Los tres espíritus que se aparecen a Scrooge le muestran la esterilidad de su pasado, la mezquindad de su presente y su infausto porvenir. Nadie le cuidará en la enfermedad, nadie llorará su muerte, nadie conservará sus objetos personales como entrañable recuerdo. Su tumba no será visitada ni honrada. No ocupará un lugar en la memoria de los demás, salvo para despertar una mueca de desprecio. Ha perdido la oportunidad de ser amado. Dejó a su novia porque carecía de dote. Ha llenado sus bolsillos, pero no ha sabido lo que se experimenta al ser padre y contemplar unos ojos infantiles rebosantes de amor. No sabe lo que es el calor familiar. No entiende el espíritu de la Navidad. No comprende que Dios se rebajara hasta el extremo de nacer en un hogar pobre e inhóspito. Siempre había pensado que esa clase de familias deberían ser recluidas en refugios… o prisiones. En la casa de Bob Cartchit, su escribiente, observa el afecto que prodiga a su hijo Tiny Tim, postrado en una silla por culpa de una parálisis en las piernas. Aunque es una escena nada extraordinaria, Scrooge siente que presencia algo fuera de lo común. Tiny Tim no es solo un niño enfermo. Es la imagen de Dios. Dios tiene un rostro humano, no es una abstracción o una fantasía infantil. Como apunta Javier Gomá Lanzón en Necesario pero imposible, el reino de Dios “ya ha tenido lugar. El fin de la historia no coincide con su centro toda vez que éste no se emplaza en el futuro sino en el pasado”. Scrooge ha visto el pasado y ha comprendido que la esperanza no es una entelequia, sino algo que ya se ha producido y marca el rumbo de la historia. De la historia colectiva y de su historia personal. Esta revelación será el punto culminante de su proceso de redención.

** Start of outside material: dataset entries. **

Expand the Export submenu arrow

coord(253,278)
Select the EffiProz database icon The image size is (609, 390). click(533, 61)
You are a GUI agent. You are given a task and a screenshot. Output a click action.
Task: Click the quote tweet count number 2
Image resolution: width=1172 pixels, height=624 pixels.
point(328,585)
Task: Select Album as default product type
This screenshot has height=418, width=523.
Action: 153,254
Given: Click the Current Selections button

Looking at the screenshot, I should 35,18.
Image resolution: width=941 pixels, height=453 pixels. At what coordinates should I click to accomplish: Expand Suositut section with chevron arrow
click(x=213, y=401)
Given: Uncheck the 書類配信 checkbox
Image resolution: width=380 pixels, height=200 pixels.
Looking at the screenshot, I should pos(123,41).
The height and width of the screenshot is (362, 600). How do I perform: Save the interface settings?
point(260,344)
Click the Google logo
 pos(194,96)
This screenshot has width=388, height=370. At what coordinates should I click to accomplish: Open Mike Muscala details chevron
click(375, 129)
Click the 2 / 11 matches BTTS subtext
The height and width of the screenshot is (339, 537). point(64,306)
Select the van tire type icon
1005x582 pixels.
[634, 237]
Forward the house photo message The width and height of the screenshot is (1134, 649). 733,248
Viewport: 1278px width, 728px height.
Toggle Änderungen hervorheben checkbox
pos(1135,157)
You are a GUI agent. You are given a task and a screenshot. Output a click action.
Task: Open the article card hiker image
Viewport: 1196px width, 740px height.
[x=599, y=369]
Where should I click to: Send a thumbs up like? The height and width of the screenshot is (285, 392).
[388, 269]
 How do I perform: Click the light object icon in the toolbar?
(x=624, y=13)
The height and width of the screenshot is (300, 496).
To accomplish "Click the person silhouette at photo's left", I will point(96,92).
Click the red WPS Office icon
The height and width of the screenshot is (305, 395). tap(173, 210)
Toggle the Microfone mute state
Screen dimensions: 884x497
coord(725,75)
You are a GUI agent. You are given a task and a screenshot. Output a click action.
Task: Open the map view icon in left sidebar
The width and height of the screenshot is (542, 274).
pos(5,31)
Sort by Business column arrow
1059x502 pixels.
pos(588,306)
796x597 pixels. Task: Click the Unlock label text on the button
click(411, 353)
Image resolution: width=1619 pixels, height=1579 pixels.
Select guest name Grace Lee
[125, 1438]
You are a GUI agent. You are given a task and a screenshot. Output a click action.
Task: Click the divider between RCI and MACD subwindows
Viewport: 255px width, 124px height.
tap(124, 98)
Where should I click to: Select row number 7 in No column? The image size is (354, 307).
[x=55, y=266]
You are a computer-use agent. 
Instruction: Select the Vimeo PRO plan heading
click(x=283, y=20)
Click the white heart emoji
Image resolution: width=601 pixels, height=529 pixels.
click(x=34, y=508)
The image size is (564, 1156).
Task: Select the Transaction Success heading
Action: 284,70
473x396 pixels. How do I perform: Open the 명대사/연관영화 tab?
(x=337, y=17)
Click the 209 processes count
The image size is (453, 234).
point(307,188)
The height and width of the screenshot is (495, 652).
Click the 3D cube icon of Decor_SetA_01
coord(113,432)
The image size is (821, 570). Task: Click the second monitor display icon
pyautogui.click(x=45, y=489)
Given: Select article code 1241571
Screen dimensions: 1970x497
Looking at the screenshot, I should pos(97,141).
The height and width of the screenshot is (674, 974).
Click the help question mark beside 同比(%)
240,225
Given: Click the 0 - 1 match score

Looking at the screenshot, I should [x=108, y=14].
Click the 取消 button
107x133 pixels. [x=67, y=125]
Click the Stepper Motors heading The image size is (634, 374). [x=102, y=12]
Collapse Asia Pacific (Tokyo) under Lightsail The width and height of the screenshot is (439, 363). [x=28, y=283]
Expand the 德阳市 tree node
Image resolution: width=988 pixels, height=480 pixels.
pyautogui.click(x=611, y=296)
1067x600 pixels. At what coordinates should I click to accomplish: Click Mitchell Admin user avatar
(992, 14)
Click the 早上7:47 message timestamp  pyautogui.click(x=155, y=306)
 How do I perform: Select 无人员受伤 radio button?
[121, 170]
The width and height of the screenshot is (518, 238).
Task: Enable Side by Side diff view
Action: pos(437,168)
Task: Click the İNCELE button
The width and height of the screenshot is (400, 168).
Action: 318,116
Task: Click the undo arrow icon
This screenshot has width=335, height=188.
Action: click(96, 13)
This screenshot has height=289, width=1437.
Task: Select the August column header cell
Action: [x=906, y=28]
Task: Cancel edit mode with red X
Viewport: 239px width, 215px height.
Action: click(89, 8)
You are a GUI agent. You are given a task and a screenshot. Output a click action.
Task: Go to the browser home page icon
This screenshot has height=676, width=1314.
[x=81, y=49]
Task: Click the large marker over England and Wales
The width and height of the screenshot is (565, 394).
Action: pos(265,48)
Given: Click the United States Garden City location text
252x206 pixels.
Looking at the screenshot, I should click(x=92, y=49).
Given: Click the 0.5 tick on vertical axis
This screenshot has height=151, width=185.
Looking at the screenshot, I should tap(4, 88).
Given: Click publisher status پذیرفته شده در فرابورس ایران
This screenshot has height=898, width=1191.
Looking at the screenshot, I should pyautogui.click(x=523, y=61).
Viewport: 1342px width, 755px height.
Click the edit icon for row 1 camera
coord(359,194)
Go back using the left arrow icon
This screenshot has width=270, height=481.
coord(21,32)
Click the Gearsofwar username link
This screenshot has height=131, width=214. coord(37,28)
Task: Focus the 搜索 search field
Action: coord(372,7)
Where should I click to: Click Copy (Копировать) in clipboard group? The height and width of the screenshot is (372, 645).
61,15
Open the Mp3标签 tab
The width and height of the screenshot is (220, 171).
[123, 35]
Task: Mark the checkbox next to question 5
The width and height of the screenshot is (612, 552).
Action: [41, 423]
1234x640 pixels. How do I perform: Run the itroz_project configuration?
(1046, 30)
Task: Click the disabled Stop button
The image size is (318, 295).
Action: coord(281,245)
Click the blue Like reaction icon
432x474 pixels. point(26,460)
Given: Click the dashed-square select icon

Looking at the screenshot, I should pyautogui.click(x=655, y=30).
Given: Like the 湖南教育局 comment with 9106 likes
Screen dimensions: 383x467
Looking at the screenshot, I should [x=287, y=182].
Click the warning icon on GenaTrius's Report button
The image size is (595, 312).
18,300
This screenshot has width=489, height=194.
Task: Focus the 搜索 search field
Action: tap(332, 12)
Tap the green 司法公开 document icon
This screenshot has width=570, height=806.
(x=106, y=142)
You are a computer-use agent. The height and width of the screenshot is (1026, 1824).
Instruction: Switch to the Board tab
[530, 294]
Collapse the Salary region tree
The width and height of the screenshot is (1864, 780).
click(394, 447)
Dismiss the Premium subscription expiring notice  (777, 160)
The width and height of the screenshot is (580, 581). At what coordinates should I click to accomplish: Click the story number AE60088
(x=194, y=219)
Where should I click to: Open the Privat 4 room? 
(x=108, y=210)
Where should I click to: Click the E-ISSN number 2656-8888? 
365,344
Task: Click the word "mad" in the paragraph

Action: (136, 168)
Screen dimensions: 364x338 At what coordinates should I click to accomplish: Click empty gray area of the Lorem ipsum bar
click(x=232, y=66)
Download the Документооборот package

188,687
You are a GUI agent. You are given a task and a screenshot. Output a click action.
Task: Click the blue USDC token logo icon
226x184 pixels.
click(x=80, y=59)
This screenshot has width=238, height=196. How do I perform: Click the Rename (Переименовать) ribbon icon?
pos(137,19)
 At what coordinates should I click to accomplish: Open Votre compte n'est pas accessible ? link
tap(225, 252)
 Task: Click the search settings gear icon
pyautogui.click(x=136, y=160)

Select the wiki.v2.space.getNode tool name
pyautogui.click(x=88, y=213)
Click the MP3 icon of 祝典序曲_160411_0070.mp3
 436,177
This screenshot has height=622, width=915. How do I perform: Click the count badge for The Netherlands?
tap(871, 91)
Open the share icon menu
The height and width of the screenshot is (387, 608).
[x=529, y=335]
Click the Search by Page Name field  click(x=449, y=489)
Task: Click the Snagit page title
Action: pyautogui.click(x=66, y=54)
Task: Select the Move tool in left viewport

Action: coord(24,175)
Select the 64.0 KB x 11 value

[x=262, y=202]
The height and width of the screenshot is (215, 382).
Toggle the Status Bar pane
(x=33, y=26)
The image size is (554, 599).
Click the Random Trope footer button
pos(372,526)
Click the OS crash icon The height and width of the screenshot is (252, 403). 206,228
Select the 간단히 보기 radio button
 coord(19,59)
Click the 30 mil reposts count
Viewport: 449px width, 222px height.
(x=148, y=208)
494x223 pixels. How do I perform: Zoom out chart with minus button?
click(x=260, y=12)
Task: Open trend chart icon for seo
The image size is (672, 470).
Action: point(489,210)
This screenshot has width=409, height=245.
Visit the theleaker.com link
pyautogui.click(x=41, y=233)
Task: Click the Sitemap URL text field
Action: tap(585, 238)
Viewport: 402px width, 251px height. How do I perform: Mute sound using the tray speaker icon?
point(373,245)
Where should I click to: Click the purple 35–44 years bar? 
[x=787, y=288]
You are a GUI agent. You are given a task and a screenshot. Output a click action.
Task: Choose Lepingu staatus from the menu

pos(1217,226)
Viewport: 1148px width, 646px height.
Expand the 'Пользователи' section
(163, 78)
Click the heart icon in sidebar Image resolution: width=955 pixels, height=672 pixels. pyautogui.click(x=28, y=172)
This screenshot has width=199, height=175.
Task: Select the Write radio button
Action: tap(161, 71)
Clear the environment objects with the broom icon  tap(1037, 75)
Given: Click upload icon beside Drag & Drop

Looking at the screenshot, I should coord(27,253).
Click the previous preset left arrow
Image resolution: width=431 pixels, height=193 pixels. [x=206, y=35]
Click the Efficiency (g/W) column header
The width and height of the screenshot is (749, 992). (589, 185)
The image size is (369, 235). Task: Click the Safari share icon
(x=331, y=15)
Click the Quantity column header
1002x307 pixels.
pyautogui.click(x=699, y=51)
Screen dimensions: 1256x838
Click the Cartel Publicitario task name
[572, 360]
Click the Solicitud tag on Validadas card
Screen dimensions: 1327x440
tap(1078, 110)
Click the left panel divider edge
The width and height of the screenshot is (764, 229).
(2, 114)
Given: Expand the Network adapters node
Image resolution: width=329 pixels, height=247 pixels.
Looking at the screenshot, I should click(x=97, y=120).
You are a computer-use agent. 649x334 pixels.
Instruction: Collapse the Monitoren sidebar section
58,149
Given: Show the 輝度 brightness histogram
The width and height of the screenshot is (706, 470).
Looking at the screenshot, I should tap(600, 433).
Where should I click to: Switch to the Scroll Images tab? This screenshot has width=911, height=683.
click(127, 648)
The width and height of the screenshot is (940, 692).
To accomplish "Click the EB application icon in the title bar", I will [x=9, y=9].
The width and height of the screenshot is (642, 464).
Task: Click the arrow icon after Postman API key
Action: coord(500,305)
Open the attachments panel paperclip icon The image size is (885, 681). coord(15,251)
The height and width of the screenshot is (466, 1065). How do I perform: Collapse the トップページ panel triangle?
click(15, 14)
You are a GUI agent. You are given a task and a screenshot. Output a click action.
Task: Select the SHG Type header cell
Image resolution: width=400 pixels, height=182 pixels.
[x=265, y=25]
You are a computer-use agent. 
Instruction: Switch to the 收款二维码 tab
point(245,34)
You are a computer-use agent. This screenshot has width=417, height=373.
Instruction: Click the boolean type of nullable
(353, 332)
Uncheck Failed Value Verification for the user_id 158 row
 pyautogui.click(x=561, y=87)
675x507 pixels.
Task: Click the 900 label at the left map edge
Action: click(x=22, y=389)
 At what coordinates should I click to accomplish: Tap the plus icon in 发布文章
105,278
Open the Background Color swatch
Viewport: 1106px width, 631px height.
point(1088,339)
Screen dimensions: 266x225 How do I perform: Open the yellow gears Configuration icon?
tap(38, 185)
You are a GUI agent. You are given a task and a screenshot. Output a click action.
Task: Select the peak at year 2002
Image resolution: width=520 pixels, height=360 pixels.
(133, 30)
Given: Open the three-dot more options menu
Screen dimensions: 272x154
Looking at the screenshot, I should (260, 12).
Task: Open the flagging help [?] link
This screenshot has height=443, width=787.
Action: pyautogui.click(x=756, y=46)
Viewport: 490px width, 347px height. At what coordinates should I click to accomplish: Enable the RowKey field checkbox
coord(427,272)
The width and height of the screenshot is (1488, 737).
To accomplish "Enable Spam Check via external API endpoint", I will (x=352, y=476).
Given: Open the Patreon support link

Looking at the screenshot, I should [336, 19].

Tras su encuentro con los tres espíritus, Scrooge despertará, volverá a la vida, con la oportunidad de redimirse. Su historia aún no ha finalizado. Todavía puede escoger. Su mente se aclara y, paralelamente, la oscuridad de Londres se disipa. La luz inunda los rostros, el aire sopla con frescura, las campanas repiquetean alegremente. Scrooge descubre al prójimo. Abandona su negocio, con una desconocida sensación de paz y plenitud. Charla amistosamente con los vecinos, socorre a los indigentes, contempla con regocijo la alegría de los niños que juegan en las aceras, visita a su sobrino y le manifiesta por primera vez su cariño. Todo le produce placer y alborozo. Su espíritu ya no está sumido en la rabia y el desdén. Por último, visita a Bob Cartchit, le anuncia que le subirá el sueldo y ayudará a Tiny Tim. Se siente bendecido. No es un cambio pasajero. Desde entonces será otro hombre. Algunas personas se burlarán de su transformación, pero no se dejará intimidar por los chismes y rumores. Se ha convertido al fin en un hombre sabio y bueno. “Ojalá pueda decirse lo mismo de nosotros, de todos nosotros! –concluye Dickens, con acento evangélico-. Y así, como dijo Tiny Tim, ¡que Dios nos bendiga a todos!”.

Dickens nos dice lo mismo que Álvaro Petit Zarzalejos en Que aún me duelas, accésit del premio Adonais 2017: “Hay cierto valor en una sonrisa, / cierto imperio. / Es como batirse de duelo / con la existencia”. La sonrisa es “una osadía, signo de almas libres”. Jesús Montiel prolonga esa convicción en su conmovedor Sucederá la flor: “Un rostro amable es un ejército, la explosión de una bombilla en la tiniebla, una mano bien abierta, tendida en un desfiladero”. Scrooge se redime mediante la sonrisa. Recupera el imperio sobre su propia vida, reescribiendo su destino. Deja de ser el objeto pasivo del Mal, que le ha encadenado a la impiedad. Los espectros que se le aparecen van encadenados porque ya son esclavos sin posibilidad de redención. Su eternidad es una eternidad de tinieblas. La conversión de Scrooge le hace un hombre libre. Su rostro ya no es sombrío y agrio, sino amable y resplandeciente, una luz en el Londres oscurecido por la neblina. Su mano ya no está cerrada, sino abierta. Cuento de Navidad es un relato perfecto, un clásico con la permanencia de lo fundamental. Quizás la realidad es más amarga, pero ese hecho no afecta a su enseñanza esencial: la Navidad es una invitación a ejercer nuestra libertad.